Stated goal =>
Swap "icon" for "button" everywhere in the entries, from the very first one down to the line containing "will tap(1112, 108).", and return only those lines with nothing else altered.

[Saved entries]
------------------------------------

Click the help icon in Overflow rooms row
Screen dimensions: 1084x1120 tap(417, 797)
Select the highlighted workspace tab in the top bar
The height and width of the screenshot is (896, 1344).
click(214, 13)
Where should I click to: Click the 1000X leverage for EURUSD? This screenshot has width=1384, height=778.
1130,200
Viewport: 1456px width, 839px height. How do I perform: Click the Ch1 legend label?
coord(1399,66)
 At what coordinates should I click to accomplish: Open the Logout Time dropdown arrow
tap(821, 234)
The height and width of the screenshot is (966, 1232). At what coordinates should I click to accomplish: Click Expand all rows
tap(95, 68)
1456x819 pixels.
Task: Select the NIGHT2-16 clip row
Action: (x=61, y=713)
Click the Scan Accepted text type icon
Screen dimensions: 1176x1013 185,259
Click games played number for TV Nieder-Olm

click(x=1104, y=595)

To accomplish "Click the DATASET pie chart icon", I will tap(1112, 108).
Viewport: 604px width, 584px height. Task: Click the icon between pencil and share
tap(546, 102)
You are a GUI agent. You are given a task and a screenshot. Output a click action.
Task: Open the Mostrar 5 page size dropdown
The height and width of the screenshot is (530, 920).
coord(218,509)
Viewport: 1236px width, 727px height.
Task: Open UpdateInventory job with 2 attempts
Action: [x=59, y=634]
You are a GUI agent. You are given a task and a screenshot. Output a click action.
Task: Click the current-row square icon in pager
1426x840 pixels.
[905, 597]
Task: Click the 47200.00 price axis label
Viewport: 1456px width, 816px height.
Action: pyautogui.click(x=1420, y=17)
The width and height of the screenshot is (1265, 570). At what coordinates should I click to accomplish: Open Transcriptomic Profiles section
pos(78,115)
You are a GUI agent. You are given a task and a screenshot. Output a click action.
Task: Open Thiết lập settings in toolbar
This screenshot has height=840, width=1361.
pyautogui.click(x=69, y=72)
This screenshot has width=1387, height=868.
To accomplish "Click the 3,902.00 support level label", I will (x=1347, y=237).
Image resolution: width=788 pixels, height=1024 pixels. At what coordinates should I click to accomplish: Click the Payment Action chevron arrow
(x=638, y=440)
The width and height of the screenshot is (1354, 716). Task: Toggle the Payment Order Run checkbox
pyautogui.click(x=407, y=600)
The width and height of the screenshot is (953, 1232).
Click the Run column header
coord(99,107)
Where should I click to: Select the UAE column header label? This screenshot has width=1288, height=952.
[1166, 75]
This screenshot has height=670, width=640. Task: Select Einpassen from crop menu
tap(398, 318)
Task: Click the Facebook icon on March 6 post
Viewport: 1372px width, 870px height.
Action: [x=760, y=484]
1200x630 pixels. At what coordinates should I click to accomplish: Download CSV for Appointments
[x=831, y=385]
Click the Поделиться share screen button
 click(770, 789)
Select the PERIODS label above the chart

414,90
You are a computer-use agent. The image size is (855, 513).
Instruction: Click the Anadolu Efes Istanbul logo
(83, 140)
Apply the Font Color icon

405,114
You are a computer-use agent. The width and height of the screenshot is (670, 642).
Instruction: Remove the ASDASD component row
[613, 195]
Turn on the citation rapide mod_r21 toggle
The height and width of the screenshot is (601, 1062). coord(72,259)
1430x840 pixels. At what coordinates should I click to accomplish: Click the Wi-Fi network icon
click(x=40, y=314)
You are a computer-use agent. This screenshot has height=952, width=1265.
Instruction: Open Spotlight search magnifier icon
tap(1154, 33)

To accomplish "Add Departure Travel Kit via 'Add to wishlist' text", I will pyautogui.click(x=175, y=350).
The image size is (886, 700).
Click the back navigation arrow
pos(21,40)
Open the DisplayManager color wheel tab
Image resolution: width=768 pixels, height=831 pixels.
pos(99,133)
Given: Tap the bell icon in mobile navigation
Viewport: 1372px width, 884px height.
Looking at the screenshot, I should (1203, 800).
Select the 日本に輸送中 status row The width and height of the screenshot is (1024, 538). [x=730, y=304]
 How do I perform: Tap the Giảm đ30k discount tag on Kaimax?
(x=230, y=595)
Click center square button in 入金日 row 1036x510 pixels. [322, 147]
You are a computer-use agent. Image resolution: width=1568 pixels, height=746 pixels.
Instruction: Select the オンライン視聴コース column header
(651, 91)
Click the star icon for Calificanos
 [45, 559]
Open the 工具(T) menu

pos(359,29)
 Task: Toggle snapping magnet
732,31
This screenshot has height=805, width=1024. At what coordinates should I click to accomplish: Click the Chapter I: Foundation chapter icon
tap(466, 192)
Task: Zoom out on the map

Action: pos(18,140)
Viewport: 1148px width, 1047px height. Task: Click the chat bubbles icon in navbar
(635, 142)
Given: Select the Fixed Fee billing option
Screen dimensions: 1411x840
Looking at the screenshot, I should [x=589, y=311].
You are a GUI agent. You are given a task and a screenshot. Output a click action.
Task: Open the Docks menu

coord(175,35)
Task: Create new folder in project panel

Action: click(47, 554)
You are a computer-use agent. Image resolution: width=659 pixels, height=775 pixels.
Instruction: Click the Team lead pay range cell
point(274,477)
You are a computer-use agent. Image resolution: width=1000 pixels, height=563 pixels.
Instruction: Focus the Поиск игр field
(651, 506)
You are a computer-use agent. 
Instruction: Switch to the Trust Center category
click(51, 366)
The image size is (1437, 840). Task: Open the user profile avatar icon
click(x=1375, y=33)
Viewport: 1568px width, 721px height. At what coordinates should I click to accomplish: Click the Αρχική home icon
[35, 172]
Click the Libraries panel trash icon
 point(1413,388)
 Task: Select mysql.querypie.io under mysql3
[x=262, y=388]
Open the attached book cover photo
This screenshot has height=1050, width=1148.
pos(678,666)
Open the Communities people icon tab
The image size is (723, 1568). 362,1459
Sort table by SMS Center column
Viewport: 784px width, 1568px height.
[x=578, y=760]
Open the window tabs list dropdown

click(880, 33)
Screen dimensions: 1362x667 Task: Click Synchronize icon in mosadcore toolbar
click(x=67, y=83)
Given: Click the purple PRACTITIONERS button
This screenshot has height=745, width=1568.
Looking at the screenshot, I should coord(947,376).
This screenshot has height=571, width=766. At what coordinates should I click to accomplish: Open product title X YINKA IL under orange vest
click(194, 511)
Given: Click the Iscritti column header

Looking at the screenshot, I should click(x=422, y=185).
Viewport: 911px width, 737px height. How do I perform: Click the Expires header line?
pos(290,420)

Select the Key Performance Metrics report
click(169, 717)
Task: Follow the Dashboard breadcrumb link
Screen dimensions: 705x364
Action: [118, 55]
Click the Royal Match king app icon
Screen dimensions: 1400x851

------------------------------------

Finished exercise =>
Click the help button in Overflow rooms row
Screen dimensions: 1084x1120 tap(417, 797)
Select the highlighted workspace tab in the top bar
The height and width of the screenshot is (896, 1344).
click(214, 13)
Where should I click to: Click the 1000X leverage for EURUSD? This screenshot has width=1384, height=778.
1130,200
Viewport: 1456px width, 839px height. How do I perform: Click the Ch1 legend label?
coord(1399,66)
 At what coordinates should I click to accomplish: Open the Logout Time dropdown arrow
tap(821, 234)
The height and width of the screenshot is (966, 1232). At what coordinates should I click to accomplish: Click Expand all rows
tap(95, 68)
1456x819 pixels.
Task: Select the NIGHT2-16 clip row
Action: (x=61, y=713)
Click the Scan Accepted text type button
Screen dimensions: 1176x1013 185,259
Click games played number for TV Nieder-Olm

click(x=1104, y=595)

To accomplish "Click the DATASET pie chart button", I will tap(1112, 108).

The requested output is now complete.